> **Task instructions**:
Write out the passage of the article on statues of women in New York City, everything from "Weather: Brrrr! Temperatures" down to "near Borough Hall)", before turning to the material.

> **Text to read**:
□ □ □ □ □

Statues of Women Are (Finally) Coming to New York City
[Want to get New York Today by email? Here's the sign-up.]
It’s Friday. Today is International Women’s Day!
Weather: Brrrr! Temperatures start in the mid-20s and may reach into the upper 30s by this afternoon.
Alternate-side parking: In effect until March 21 (Purim).
More than half of the 8.6 million people living in New York City are women, yet only five of the 150 statues in the city’s outdoor public spaces honor women.
This week, City Hall said it would add statues of four pioneering women in the boroughs the women once called home. (Earlier, the city announced plans to honor Shirley Chisholm, the first black woman to serve in Congress, with a statue at an entrance to Prospect Park in Brooklyn.)
These are the women being honored:
Billie Holiday (Queens, near Borough Hall)
A famed jazz singer, Ms. Holiday moved to New York when she was about 13. In 1939, she notably recorded “Strange Fruit,” which protested racism, particularly lynching.
Elizabeth Jennings Graham (Manhattan, near Grand Central Terminal)
She won a lawsuit in 1855 against a Manhattan trolley company that wouldn’t let her ride in a whites-only car. It was a first step in desegregating New York’s streetcars.

□ □ □ □ □

> **Provided information**:
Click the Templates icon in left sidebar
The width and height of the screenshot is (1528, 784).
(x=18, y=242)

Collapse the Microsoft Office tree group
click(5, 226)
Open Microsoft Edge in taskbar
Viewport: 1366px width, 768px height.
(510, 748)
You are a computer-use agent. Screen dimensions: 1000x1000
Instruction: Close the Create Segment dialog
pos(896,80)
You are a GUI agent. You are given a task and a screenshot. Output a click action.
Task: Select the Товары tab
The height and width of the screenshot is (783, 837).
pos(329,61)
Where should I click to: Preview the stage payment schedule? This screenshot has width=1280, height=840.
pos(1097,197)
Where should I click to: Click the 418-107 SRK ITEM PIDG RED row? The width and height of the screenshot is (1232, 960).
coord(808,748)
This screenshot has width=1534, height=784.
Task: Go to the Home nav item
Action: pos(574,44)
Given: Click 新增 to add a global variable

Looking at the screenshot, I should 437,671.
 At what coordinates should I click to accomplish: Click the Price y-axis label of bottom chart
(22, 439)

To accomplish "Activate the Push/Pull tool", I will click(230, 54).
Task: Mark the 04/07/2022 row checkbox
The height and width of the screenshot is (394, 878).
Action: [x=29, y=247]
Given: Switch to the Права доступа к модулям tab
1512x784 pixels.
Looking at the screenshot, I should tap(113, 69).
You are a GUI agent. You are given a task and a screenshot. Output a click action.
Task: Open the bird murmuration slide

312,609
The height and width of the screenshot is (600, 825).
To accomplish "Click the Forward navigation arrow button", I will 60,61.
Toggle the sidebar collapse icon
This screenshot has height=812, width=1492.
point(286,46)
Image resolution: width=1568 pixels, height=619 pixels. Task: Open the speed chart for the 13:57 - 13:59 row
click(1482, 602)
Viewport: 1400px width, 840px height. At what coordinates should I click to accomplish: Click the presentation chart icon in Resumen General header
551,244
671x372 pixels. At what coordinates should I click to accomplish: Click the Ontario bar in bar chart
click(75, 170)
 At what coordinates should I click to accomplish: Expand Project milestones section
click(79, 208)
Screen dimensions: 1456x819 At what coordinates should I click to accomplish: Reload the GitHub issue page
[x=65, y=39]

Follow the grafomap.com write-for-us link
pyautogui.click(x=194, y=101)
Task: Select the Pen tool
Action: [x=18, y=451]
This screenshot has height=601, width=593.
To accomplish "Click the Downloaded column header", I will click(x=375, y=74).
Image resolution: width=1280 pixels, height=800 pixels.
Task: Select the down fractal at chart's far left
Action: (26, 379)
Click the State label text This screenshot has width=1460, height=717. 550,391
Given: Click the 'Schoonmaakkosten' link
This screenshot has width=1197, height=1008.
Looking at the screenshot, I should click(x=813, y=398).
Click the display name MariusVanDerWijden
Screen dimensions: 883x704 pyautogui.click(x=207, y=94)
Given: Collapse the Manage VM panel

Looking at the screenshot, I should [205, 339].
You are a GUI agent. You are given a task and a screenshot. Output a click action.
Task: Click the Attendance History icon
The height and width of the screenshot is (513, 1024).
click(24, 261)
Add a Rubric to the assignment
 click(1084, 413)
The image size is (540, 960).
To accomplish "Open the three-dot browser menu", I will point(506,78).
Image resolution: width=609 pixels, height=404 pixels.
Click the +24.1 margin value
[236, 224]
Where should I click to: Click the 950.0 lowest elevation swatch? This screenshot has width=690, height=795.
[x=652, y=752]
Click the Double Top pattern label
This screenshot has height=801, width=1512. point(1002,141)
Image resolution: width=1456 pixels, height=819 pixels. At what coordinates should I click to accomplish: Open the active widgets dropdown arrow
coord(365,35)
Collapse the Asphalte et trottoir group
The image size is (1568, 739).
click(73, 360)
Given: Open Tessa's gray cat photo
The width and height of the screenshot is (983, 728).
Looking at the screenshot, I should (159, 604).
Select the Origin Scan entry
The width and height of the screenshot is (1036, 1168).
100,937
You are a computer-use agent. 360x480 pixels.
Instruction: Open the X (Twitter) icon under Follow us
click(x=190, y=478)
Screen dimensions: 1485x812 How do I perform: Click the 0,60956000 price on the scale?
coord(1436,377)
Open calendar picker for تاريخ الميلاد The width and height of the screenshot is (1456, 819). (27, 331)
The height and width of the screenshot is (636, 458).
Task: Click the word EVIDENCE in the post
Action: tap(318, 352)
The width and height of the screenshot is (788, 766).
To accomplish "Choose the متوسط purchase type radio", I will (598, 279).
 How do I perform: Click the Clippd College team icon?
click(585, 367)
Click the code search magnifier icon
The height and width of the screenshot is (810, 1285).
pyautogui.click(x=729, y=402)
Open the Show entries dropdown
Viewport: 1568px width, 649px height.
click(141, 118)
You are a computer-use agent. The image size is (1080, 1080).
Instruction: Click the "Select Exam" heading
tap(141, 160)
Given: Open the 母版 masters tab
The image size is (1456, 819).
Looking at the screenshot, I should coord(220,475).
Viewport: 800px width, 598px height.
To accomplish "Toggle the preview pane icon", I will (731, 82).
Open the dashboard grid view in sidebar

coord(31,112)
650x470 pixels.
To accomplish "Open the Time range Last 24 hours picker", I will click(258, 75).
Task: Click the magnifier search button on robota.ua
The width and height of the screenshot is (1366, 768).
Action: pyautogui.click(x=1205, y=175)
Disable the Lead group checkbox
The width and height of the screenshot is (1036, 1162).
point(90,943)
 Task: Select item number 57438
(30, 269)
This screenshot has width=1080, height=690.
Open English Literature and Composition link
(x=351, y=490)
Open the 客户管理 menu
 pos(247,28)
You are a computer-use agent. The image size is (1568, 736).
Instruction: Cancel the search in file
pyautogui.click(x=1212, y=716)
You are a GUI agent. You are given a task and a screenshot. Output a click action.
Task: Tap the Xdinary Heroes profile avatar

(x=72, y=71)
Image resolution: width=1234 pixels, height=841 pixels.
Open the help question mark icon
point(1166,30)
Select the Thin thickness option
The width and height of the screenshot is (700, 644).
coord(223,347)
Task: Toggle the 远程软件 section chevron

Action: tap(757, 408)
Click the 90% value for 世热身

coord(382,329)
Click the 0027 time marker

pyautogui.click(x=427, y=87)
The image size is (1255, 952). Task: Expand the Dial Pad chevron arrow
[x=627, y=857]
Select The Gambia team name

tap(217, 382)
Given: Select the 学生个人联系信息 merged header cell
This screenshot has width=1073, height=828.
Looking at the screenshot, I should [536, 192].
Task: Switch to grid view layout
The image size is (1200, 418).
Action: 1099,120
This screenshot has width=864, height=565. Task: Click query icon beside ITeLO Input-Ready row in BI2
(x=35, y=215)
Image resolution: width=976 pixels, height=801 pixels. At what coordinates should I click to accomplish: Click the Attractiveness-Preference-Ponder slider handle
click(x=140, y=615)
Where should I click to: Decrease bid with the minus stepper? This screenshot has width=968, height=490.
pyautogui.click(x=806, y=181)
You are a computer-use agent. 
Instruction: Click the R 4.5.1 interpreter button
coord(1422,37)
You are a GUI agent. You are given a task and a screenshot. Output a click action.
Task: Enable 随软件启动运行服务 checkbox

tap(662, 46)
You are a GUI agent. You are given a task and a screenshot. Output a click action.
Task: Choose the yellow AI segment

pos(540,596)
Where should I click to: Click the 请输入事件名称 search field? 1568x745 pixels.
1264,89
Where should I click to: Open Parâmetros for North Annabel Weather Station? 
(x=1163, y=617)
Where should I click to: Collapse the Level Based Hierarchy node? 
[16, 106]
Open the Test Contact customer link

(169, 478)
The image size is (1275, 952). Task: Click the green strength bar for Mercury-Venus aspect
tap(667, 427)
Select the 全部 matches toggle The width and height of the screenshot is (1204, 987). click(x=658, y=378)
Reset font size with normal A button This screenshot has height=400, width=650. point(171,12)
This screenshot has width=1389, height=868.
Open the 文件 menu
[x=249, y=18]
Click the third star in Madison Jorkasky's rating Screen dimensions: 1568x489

□ □ □ □ □

> **Problem solution**:
Weather: Brrrr! Temperatures start in the mid-20s and may reach into the upper 30s by this afternoon.
Alternate-side parking: In effect until March 21 (Purim).
More than half of the 8.6 million people living in New York City are women, yet only five of the 150 statues in the city’s outdoor public spaces honor women.
This week, City Hall said it would add statues of four pioneering women in the boroughs the women once called home. (Earlier, the city announced plans to honor Shirley Chisholm, the first black woman to serve in Congress, with a statue at an entrance to Prospect Park in Brooklyn.)
These are the women being honored:
Billie Holiday (Queens, near Borough Hall)